Element and text location data:
>> start

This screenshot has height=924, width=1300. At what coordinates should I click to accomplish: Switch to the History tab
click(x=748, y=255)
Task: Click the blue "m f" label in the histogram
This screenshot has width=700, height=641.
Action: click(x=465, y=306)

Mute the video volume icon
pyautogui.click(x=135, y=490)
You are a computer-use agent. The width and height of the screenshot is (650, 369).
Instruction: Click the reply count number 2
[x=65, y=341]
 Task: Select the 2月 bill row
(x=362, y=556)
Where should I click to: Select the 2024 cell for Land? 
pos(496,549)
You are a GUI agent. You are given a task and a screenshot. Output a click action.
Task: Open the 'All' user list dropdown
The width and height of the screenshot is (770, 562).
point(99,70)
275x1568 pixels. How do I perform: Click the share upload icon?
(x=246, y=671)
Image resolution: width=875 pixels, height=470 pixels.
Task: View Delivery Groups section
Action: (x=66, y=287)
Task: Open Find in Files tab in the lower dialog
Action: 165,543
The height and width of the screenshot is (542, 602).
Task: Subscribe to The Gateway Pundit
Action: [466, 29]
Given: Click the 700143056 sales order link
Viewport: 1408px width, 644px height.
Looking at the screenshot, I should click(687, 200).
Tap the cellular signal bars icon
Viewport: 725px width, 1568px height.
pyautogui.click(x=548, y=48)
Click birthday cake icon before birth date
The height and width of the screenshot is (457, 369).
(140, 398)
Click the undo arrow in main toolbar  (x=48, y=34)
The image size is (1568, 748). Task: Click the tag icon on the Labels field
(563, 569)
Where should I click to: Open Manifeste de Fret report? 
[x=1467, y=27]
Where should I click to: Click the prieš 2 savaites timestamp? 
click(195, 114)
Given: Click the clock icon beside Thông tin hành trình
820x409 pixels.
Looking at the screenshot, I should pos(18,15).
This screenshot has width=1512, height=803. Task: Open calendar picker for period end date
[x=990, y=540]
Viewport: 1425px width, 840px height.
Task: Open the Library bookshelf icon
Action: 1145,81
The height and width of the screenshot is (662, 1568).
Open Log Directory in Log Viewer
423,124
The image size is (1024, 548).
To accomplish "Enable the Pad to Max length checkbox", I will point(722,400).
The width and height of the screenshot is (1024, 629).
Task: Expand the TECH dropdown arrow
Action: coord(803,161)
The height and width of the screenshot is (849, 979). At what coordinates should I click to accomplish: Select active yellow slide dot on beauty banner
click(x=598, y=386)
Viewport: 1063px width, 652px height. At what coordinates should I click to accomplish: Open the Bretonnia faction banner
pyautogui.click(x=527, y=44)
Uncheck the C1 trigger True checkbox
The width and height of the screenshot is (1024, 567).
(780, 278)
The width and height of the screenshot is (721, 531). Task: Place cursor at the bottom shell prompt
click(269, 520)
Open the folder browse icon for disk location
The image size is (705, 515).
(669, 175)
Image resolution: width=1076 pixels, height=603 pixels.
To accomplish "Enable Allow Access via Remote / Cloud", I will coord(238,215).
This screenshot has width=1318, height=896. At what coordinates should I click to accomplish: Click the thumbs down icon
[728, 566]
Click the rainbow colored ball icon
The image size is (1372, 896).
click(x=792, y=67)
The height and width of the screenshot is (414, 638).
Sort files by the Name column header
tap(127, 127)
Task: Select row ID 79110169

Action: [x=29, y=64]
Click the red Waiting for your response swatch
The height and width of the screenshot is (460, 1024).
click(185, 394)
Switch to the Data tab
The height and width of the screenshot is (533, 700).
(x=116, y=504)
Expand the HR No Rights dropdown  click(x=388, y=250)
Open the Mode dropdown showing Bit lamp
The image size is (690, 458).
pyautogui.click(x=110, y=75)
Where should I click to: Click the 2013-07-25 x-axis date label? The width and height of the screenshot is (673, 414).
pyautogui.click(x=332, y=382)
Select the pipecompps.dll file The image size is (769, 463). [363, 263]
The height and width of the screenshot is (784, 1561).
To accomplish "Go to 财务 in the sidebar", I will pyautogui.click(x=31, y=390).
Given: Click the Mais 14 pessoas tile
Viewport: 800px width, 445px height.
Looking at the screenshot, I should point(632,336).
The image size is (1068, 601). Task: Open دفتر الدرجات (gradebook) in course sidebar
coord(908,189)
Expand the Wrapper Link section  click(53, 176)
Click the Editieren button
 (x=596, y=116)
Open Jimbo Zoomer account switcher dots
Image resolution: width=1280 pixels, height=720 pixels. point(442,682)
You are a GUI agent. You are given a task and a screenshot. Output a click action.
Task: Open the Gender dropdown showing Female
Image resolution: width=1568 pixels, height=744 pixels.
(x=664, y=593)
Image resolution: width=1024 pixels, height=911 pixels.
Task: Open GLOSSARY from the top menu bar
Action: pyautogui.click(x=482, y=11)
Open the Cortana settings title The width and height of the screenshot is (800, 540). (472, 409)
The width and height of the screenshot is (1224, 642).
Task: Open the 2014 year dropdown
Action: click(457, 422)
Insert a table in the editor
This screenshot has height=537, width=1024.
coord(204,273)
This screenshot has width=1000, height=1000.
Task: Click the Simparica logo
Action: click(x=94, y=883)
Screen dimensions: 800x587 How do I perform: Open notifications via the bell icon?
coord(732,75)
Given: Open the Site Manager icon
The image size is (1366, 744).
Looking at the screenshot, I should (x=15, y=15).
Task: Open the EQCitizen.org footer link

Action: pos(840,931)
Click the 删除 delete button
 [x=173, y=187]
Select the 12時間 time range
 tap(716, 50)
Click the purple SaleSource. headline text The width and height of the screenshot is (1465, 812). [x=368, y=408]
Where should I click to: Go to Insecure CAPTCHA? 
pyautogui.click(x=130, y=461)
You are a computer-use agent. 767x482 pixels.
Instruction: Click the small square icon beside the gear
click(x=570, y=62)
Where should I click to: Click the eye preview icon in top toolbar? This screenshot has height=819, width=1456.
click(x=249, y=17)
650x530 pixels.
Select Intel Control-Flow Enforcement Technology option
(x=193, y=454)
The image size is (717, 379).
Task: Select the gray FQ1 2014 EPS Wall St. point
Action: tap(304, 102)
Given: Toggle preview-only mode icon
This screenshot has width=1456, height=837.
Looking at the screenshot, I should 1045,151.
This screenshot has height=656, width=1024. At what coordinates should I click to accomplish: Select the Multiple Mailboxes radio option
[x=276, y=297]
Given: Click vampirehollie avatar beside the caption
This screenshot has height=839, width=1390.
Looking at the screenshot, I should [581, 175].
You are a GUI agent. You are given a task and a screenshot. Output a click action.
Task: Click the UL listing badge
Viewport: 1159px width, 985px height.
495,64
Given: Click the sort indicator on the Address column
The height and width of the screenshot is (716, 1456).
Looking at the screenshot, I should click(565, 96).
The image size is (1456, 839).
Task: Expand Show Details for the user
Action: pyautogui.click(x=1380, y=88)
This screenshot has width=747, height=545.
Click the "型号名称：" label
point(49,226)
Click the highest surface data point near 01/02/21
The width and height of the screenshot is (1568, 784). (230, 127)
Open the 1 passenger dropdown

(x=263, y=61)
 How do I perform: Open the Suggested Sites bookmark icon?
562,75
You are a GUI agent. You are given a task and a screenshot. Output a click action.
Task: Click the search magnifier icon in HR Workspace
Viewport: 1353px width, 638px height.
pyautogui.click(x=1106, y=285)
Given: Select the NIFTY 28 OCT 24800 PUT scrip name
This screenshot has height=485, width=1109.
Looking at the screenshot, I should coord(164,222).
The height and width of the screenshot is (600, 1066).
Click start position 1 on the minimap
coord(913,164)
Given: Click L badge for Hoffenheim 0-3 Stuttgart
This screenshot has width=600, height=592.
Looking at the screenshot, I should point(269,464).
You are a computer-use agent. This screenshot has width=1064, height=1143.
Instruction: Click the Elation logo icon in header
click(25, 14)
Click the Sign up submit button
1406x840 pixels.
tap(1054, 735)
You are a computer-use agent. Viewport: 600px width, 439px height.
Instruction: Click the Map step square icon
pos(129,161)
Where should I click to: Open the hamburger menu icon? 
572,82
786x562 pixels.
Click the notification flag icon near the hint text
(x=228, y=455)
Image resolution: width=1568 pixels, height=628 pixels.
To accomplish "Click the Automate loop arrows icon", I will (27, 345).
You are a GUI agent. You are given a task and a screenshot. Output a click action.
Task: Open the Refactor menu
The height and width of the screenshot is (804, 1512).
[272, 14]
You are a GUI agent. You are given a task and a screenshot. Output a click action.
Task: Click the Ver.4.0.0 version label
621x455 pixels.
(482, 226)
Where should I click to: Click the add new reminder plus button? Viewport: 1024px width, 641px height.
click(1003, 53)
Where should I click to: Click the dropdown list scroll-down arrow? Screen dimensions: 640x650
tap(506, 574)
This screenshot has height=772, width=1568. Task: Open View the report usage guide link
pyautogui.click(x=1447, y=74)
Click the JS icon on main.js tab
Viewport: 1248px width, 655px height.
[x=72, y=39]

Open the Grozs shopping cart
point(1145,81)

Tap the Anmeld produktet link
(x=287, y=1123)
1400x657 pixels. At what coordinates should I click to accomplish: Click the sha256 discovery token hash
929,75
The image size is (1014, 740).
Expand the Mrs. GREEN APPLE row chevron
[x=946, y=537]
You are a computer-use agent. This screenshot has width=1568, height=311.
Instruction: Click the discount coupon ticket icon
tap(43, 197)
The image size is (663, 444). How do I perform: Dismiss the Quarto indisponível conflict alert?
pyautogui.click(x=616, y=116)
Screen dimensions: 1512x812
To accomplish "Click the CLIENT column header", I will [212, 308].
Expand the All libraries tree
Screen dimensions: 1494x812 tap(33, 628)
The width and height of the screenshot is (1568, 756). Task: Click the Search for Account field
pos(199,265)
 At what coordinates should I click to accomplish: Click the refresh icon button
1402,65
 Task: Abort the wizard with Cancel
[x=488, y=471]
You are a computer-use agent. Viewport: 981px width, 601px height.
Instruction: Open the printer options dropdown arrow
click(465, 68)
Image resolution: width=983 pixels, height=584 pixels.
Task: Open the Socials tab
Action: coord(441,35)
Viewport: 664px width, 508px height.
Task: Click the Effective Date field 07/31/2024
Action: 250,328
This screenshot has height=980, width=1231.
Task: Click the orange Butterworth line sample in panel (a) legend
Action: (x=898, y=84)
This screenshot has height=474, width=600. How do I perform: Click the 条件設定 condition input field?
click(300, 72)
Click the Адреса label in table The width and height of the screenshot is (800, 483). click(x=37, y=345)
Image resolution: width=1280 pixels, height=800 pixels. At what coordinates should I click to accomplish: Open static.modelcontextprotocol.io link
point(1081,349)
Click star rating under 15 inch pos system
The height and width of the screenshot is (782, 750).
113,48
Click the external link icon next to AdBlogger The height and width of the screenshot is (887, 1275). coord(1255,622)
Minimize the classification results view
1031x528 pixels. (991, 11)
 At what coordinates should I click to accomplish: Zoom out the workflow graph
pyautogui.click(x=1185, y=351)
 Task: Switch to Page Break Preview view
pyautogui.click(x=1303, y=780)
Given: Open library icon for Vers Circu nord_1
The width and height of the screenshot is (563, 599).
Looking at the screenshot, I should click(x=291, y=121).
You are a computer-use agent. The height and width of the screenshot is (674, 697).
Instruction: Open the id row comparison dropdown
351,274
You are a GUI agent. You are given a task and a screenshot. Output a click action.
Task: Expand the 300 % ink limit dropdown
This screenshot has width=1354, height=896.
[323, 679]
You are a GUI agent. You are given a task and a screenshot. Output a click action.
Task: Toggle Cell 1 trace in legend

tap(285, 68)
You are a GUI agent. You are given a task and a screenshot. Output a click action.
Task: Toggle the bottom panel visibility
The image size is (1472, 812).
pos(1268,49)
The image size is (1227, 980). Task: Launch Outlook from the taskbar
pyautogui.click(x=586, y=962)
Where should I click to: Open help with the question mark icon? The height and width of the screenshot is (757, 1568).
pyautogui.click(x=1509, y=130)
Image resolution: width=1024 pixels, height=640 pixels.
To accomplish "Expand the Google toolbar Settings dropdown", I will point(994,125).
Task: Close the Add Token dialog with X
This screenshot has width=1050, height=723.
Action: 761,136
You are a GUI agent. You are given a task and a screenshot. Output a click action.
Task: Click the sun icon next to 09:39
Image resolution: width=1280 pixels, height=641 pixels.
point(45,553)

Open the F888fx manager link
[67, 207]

>> end

== Short problem ==
Arrange as a numbered list the lines of the data above that run from the line containing "This screenshot has height=772, width=1568." through the line containing "Click the Адреса", both included, leaving out blank lines.

== The result ==
1. This screenshot has height=772, width=1568. Task: Open View the report usage guide link
2. pyautogui.click(x=1447, y=74)
3. Click the JS icon on main.js tab
4. Viewport: 1248px width, 655px height.
5. [x=72, y=39]
6. Open the Grozs shopping cart
7. point(1145,81)
8. Tap the Anmeld produktet link
9. (x=287, y=1123)
10. 1400x657 pixels. At what coordinates should I click to accomplish: Click the sha256 discovery token hash
11. 929,75
12. The image size is (1014, 740).
13. Expand the Mrs. GREEN APPLE row chevron
14. [x=946, y=537]
15. You are a computer-use agent. This screenshot has width=1568, height=311.
16. Instruction: Click the discount coupon ticket icon
17. tap(43, 197)
18. The image size is (663, 444). How do I perform: Dismiss the Quarto indisponível conflict alert?
19. pyautogui.click(x=616, y=116)
20. Screen dimensions: 1512x812
21. To accomplish "Click the CLIENT column header", I will [212, 308].
22. Expand the All libraries tree
23. Screen dimensions: 1494x812 tap(33, 628)
24. The width and height of the screenshot is (1568, 756). Task: Click the Search for Account field
25. pos(199,265)
26.  At what coordinates should I click to accomplish: Click the refresh icon button
27. 1402,65
28.  Task: Abort the wizard with Cancel
29. [x=488, y=471]
30. You are a computer-use agent. Viewport: 981px width, 601px height.
31. Instruction: Open the printer options dropdown arrow
32. click(465, 68)
33. Image resolution: width=983 pixels, height=584 pixels.
34. Task: Open the Socials tab
35. Action: coord(441,35)
36. Viewport: 664px width, 508px height.
37. Task: Click the Effective Date field 07/31/2024
38. Action: 250,328
39. This screenshot has height=980, width=1231.
40. Task: Click the orange Butterworth line sample in panel (a) legend
41. Action: (x=898, y=84)
42. This screenshot has height=474, width=600. How do I perform: Click the 条件設定 condition input field?
43. click(300, 72)
44. Click the Адреса label in table The width and height of the screenshot is (800, 483). click(x=37, y=345)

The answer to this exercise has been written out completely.